**Objective A:** In the passage on the Higgs boson, at roughly what mass did experimentalists claim by late 2012 to have detected the Higgs particle?
**Objective B:** In the passage on the Higgs boson, condense the paragraph beginning "The LHC began operating in 2009" into a short bulleted list that keeps its main facts.

--- BEGIN Document excerpt ---

Despite the successes of the standard model, confirmed by accelerator results, one essential building block of the whole edifice was missing. Where was the spin-0 Higgs particle? Unfortunately, in contrast to the W and Z boson masses, the mass of the Higgs boson is not predicted by the standard model, which means that within certain theoretical limits, the experimentalists did not know at what energy level to look for it. However, by 2000, when the LEP closed down at CERN, the existence of the Higgs boson had been excluded up to an energy of 114.5 GeV. Moreover, if the Higgs boson mass was less than 120 GeV but above 114 GeV, then the vacuum state associated with the spontaneous symmetry-breaking mechanism would be unstable. This means that, in the worst circumstances, the universe would not last the 14 billion years that was now built into the standard model of cosmology. Moreover, if the Higgs mass was greater than 800 GeV, then the standard model would break down. At a mass of more than 800 GeV, it would no longer be possible to do precise calculations in the standard model using perturbation theory, in which ever-increasing orders of calculations were under control. Also, the theory would violate unitarity and we would start getting probabilities for scattering experiments that exceeded 100 percent, which is impossible. In 2000, this left the energy range from 114.5 to 800 GeV open to experimental detection of the Higgs particle, albeit taking into account the potential problems with instability at less than 120 GeV.
The LHC began operating in 2009, after repairs. In March 2012, the CMS and ATLAS detectors at the LHC had excluded a Higgs particle between 130 GeV and 600 GeV to a confidence level of 95 percent. The fits to the precise electroweak data gathered independently by groups at CERN, the Tevatron, and other theoretical groups, had restricted the Higgs particle to a mass between 97 GeV and 135 GeV. Indeed, the best fit to the precise electroweak data for the Higgs mass was a mass of about 97 GeV, which had already been excluded by the LEP bound of 114.5 GeV. However, in statistical terms, the best fit of 97 GeV was one standard deviation away from the central value of the fit, allowing for a possible Higgs mass between 114.5 GeV and 135 GeV. By March 2012, this was the small window of energy–mass left open in which to detect the Higgs particle, and by late 2012, experimentalists claimed to have detected their quarry at about 125 GeV.
Much like the ill-conceived ether of the 19th century, the Higgs field is supposed to pervade all of spacetime at all times. This Higgs field is believed to interact with the elementary quarks, leptons, and the W and Z bosons, as well as with itself, but not with the photon or gluon. This interaction would produce masses for all the elementary particles except for the photon and gluon. It is as if the particles are swimming through a tank of water that resists their forward motion. The heaviest particles, such as the top quark, would feel the resistance more than the lighter ones, such as the electron and the lighter up and down quarks. The photon and gluon would swim through the water without any resistance at all, because they are massless. The Higgs field/ether would be produced by a phase transition (like steam turning to water when cooled) about 10−12 seconds after the Big Bang. This hypothesis is basic to the standard-model electroweak theory.

--- END Document excerpt ---
--- BEGIN Data extract ---

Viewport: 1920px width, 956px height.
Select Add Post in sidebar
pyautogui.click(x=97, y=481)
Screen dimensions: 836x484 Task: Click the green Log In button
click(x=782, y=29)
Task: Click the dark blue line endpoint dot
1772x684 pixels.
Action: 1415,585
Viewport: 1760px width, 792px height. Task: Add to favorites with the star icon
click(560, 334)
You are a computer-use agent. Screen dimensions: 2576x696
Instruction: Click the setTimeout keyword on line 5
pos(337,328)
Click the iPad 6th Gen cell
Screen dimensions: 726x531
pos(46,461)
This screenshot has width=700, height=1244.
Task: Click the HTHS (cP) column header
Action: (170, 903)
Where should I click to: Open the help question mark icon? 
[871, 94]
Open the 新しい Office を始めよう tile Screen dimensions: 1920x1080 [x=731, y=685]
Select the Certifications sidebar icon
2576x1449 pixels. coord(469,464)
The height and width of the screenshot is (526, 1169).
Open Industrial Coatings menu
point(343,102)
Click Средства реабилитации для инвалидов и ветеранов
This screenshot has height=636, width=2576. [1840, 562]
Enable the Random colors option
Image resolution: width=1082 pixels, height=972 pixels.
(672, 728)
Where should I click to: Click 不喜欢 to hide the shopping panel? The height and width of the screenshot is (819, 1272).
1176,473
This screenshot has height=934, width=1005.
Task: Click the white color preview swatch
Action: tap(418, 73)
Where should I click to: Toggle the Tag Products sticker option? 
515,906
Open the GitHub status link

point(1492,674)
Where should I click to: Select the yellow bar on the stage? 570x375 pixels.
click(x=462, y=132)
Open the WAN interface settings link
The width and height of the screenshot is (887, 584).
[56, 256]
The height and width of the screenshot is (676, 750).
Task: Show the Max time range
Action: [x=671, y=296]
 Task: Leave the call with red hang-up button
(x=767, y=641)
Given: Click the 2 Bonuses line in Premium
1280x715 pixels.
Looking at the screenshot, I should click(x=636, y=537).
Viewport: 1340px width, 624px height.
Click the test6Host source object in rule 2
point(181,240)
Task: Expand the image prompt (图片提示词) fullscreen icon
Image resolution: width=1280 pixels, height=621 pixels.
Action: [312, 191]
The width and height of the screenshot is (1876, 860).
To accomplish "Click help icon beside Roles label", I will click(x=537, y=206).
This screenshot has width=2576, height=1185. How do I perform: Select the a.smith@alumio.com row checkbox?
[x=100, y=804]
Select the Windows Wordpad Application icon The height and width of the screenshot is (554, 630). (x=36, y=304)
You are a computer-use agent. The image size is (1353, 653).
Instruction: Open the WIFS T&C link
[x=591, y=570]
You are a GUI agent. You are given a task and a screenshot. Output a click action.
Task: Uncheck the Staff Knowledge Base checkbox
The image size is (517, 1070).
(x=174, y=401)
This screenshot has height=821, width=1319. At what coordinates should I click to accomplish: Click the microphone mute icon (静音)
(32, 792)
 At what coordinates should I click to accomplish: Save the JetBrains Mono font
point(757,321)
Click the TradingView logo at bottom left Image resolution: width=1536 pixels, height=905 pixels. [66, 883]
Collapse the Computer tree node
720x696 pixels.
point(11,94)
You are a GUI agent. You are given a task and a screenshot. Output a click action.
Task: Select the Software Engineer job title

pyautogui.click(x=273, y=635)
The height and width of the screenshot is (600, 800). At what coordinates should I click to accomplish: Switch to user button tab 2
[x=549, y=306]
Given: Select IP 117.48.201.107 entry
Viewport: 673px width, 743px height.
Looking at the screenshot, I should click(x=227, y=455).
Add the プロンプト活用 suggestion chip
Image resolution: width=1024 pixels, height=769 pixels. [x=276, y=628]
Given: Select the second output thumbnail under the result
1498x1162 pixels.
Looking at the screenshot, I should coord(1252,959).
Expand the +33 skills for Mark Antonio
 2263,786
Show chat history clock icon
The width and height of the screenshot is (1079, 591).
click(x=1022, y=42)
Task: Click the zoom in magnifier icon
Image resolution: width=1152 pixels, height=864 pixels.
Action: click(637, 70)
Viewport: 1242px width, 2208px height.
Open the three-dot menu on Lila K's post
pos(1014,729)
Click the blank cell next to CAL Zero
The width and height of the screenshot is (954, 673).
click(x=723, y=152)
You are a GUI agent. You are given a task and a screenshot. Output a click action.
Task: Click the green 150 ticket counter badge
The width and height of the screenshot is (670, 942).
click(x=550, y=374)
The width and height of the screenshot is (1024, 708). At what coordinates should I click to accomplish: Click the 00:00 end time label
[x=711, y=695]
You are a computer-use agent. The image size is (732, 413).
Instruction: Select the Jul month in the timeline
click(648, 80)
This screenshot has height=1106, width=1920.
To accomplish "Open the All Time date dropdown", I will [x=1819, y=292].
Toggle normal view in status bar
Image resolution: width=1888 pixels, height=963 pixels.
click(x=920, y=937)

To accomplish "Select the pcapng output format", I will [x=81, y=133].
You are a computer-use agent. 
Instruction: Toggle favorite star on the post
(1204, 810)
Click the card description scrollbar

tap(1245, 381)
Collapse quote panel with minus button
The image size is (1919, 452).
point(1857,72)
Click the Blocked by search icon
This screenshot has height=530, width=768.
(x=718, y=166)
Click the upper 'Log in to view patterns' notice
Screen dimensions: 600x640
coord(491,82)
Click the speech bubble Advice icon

--- END Data extract ---

**Output A:** At about 125 GeV.

**Output B:**
- The LHC began operating in 2009, after repairs.
- By March 2012, the CMS and ATLAS detectors had excluded a Higgs particle between 130 and 600 GeV at a 95 percent confidence level.
- Fits to precise electroweak data from CERN, the Tevatron and other groups restricted the Higgs mass to between 97 and 135 GeV.
- The best fit, about 97 GeV, had already been ruled out by the LEP bound of 114.5 GeV. Because it lay one standard deviation from the central value of the fit, a mass between 114.5 and 135 GeV remained possible.
- That narrow window was all that was left by March 2012, and by late 2012 experimentalists claimed detection at about 125 GeV.